American ska punk band

Slow Gherkin is an American ska punk band from Santa Cruz, California, United States.

==History==
===Formation and initial run===
Slow Gherkin was formed in 1993 by teenagers AJ Marquez, Zack "ZK" Kent, Phil Boutelle, and James Rickman.

They released their first album, Double Happiness, which was distributed by Asian Man Records, in 1996.

They released their second album, Shed Some Skin, in 1998.

In 2002, the band released Run Screaming, their final album. and played their last show that same year.

===Reunion shows and UK tour===
Slow Gherkin reunited to play a concert at Santa Cruz's Rio Theater on June 18, 2011. This was followed by a second reunion show in New York City in 2014. and in 2016, the band reunited again to play at the Asian Man Records 20 year anniversary show and released two new singles on "Lives".

In 2018, the band played a few shows in California as well..

On August 29, 2025 the band reunited once again playing a show in their hometown of Santa Cruz.
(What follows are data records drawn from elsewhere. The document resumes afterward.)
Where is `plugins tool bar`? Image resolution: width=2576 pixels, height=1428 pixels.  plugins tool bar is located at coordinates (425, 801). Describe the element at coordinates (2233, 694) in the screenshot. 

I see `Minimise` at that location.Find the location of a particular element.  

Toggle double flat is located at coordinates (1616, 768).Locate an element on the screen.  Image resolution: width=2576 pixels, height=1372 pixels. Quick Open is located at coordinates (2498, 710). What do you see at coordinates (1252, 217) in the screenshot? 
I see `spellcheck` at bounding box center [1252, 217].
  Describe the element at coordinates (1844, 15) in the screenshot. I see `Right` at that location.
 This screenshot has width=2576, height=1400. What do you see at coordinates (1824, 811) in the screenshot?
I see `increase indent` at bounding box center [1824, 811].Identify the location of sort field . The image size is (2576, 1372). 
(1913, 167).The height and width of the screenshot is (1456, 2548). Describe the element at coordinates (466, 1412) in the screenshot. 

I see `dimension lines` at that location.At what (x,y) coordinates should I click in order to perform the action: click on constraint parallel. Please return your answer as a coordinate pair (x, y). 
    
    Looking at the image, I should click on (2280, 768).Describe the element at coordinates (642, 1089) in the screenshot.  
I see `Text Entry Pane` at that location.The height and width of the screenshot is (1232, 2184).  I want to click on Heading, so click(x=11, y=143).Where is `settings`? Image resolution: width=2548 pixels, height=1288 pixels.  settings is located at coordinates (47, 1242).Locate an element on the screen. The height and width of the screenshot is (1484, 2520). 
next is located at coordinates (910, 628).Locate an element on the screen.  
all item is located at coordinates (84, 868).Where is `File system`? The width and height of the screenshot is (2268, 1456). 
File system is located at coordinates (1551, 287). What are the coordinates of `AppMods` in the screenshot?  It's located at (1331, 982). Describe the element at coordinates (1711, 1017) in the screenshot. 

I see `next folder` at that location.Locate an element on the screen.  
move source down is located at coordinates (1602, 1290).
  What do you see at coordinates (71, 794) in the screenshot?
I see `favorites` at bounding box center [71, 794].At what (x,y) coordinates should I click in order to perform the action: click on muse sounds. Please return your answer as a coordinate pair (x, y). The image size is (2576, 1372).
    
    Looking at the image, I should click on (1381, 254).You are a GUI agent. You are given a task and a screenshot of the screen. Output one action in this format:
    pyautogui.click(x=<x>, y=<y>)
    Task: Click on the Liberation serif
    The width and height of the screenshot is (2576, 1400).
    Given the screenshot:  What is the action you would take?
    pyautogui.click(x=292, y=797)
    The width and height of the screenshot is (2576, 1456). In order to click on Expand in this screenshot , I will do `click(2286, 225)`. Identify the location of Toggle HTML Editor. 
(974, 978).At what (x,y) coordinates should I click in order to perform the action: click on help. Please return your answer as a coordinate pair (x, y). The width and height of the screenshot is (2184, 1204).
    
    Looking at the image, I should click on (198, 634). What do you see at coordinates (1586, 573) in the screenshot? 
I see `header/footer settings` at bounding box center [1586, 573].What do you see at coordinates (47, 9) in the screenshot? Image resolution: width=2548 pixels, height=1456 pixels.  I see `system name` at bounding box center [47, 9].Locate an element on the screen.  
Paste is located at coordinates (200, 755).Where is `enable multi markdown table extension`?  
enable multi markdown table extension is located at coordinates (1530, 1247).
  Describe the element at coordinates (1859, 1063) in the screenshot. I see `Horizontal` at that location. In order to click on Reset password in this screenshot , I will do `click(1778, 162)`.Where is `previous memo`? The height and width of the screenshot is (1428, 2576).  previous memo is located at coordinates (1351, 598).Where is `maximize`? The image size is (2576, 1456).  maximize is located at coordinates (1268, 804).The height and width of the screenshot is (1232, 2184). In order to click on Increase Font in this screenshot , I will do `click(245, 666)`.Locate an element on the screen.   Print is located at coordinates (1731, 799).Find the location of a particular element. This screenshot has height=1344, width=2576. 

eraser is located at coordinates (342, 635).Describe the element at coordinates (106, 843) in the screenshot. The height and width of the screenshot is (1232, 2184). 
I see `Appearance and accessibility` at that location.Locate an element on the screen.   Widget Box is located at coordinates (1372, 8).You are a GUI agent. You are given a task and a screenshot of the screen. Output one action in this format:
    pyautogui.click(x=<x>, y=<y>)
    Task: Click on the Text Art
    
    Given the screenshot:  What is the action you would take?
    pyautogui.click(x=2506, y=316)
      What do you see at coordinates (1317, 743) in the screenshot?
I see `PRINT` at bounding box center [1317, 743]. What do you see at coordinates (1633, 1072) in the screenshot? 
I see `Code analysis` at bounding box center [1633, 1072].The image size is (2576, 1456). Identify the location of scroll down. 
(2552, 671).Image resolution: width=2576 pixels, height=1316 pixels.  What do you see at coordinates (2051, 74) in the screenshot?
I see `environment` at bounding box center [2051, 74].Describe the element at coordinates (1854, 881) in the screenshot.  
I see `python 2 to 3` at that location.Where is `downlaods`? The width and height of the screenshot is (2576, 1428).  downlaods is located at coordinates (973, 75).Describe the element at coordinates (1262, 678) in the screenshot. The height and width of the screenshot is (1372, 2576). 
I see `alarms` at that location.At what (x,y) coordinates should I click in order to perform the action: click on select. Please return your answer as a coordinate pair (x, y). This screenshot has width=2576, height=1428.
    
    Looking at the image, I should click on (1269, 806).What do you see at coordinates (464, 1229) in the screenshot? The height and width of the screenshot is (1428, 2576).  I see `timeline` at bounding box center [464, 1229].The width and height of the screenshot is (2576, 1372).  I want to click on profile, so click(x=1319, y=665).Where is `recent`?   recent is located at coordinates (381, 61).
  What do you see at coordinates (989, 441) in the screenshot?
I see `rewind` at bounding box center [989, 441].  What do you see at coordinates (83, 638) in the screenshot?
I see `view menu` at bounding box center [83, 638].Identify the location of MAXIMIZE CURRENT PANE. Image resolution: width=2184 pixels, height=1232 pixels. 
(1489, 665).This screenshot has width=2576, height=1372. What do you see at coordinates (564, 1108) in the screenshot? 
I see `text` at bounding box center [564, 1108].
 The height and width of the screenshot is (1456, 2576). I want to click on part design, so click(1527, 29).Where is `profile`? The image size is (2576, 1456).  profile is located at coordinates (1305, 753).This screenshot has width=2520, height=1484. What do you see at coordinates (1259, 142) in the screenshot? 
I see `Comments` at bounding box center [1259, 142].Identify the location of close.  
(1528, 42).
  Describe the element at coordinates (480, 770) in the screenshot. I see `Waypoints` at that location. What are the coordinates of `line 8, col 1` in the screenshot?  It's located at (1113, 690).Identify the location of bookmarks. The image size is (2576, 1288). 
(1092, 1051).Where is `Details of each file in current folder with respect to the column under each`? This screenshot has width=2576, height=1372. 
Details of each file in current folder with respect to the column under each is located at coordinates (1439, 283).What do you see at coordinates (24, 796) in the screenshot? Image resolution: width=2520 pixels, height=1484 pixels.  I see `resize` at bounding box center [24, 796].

The following month in September 2025, the band played the Supernova Ska Festival in Hampton, VA.

In November 2025 it was announced that Slow Gherkin will travel to the United Kingdom to play Manchester Punk Festival in April 2026, followed by a five-date UK tour with Lightyear to support the "Lightyear & Slow Gherkin" 4-track split CD.

== Discography ==
- Death of a Salesman (1994) (7" vinyl)
- Double Happiness (1997) (CD and 12" vinyl)
- Shed Some Skin (1998) (CD and 12" vinyl)
- Another in Your Life (1998) (7" vinyl)
- Invisible Tank Slow Gherkin/Jeffries Fan Club split (1998) (CD)
- Slow Gherkin/RX Bandits split (1999) (CD)
- Roman Holiday (2000) (CD)
- Run Screaming (2002) (CD)
- Hatchet Job Slow Gherkin/Caezer Soze split (2004) (CD)
- Death of a Ska Band: Rarities 1994–2002 (2011) (CD)
- Lightyear & Slow Gherkin (2026) (CD, Digital)

== Current/other projects ==
In 2007, Rickman started The Stitch Up, with MU330 front man Dan Potthast. He plays the bass and adds backup vocals.

Matt Porter and A.J. Marquez are currently in a group The Huxtables. A.J. Marquez, Matt Porter, Phil Boutelle all play in Dan P and the Bricks as well.

Zack Olsen is a drummer, drum technician and educator based out of Santa Cruz. Olsen plays drums in several bands with genres spanning from jazz, rock, funk and reggae based in the Santa Cruz area. As a technician, he is the head drum technician of Kuumbwa Jazz Center in Santa Cruz as well as the annual Monterey Jazz Festival in Monterey, California, working with numerous musicians every year. As an educator, he runs a studio in Soquel offering private lessons as well as teaching in education programs around the Santa Cruz Area.